Figure 3: CELF2a favours exon 45 inclusion.

(a) GSΔ44 trans-differentiated myocytes were transfected with an empty vector (pcDNA) or with a Flag-CELF2a construct (pFlag-CELF2a-1). Cells were shifted to DM medium for 10 days and the RNA analysed by RT–PCR for Flag-CELF2a expression, for exon 45 skipping (43–46) and for CSDE1 and TMED2 isoforms (upper panel). The expression of the exogenous Flag-CELF2a was tested by western blot with anti-FLAG antibodies (lower panel).
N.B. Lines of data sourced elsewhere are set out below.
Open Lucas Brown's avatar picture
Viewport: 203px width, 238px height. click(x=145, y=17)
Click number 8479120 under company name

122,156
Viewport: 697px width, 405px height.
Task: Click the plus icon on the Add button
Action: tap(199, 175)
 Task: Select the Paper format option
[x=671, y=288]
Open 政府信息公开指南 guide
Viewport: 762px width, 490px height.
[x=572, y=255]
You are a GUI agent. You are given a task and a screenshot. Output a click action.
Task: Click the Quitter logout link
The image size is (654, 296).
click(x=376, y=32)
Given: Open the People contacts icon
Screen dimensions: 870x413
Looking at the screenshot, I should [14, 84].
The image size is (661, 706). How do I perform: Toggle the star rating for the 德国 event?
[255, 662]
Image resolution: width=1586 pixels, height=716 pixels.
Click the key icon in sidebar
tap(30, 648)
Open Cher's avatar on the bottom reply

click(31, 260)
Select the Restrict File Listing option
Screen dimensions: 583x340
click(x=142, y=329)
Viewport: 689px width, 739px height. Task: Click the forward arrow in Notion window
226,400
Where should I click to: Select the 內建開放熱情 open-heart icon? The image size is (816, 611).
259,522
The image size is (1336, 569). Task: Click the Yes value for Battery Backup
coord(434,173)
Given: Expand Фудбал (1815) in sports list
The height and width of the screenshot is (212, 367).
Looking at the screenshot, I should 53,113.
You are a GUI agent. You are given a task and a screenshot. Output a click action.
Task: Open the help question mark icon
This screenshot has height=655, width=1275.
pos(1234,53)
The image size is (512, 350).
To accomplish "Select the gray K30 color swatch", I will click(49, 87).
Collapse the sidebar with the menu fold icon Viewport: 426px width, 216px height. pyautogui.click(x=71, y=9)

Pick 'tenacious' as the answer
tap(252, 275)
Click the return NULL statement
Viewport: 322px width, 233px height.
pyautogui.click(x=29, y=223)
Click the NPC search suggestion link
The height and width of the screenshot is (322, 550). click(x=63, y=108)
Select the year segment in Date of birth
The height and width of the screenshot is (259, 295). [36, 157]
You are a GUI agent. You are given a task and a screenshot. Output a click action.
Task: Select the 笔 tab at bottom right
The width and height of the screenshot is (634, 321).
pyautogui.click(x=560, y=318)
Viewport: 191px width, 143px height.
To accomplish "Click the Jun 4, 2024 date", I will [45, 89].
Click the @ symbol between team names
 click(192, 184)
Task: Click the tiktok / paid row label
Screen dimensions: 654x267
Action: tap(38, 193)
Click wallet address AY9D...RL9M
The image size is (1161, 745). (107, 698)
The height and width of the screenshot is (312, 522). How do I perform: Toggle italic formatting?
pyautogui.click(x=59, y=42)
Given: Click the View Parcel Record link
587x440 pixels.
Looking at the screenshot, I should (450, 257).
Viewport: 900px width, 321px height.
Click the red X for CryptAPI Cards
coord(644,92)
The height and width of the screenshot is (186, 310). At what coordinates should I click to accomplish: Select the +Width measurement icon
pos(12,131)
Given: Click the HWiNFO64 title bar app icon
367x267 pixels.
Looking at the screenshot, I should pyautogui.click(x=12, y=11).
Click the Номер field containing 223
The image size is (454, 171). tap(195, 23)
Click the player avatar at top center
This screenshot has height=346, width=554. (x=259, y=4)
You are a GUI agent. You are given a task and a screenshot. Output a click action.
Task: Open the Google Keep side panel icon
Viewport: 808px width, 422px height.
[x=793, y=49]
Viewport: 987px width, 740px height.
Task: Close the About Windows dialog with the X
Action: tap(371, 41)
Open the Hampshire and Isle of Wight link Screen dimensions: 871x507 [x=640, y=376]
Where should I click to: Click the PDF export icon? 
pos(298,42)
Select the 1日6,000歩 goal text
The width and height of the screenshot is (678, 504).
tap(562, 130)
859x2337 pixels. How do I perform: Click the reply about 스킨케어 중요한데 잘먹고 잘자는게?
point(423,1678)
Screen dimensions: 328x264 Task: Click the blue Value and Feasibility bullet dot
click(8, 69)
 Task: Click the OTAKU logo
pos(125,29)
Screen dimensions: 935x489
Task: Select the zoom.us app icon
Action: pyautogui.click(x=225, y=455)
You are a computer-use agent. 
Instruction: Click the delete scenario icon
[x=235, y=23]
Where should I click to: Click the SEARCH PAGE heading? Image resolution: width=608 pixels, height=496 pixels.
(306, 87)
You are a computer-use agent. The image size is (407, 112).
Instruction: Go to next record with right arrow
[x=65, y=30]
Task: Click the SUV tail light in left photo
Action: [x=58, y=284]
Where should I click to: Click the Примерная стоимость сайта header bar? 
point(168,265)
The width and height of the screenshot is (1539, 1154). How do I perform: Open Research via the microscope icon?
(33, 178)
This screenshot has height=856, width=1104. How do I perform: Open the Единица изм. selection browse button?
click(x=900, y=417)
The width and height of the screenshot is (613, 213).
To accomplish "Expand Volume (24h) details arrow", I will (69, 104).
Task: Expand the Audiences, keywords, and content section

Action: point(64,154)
GAPDH was used as loading control. (b) Schematic representation of the pLuc45 construct: the DMD gene region encompassing exon 45 plus portions of the flanking introns was cloned into the intron of pcDNA3.1-Luc. This plasmid contains the CMV promoter driving the expression of a Firefly luciferase pre-mRNA that produces luciferase only upon splicing (lower part). (c) The Bar plots show the relative luminescence units (RLU) of Firefly luciferase in control (black bar) and GSΔ44 (grey bar) myoblasts transfected with pLuc45 and incubated 48 h. The values were normalized for Renilla luciferase activity derived from a co-transfected pRL-TK plasmid. Error bars represent standard error from two independent experiments. *P<0.05. (d) The Bar plots show the RLU of Firefly luciferase in HeLa cells transfected with pLuc45 and either pFlag-CELF2a-1 (dotted bar) or pcDNA (dashed bar) and incubated 48 h. The values were normalized for Renilla luciferase activity derived from a co-transfected pRL-TK plasmid. Error bars represent s.e.m. from three independent experiments. **P<0.01. (e) Left panel: schematic representation of part of the dystrophin (DMD) and insulin receptor (IR) pre-mRNAs. Arrows indicate the positions of the oligos used. Right panels: control (CTRL) and GSΔ44 myocytes were UV crosslinked and subjected to nuclear-cytoplasmic fractionation. Nuclear extracts were immunoprecipitated by anti-CELF2 (lane IP) and control IgG antibodies. The presence of the regions indicated on the right (E45, E44–45 and E10 for DMD; IR-I10 for IR) was analysed by RT–PCR. GAPDH was used as negative control. ‘IN’ samples represent 10% of the total nuclear extract. Molecular weight marker: GeneRuler 100 bp (Thermo Scientific). CMV, cytomegalovirus.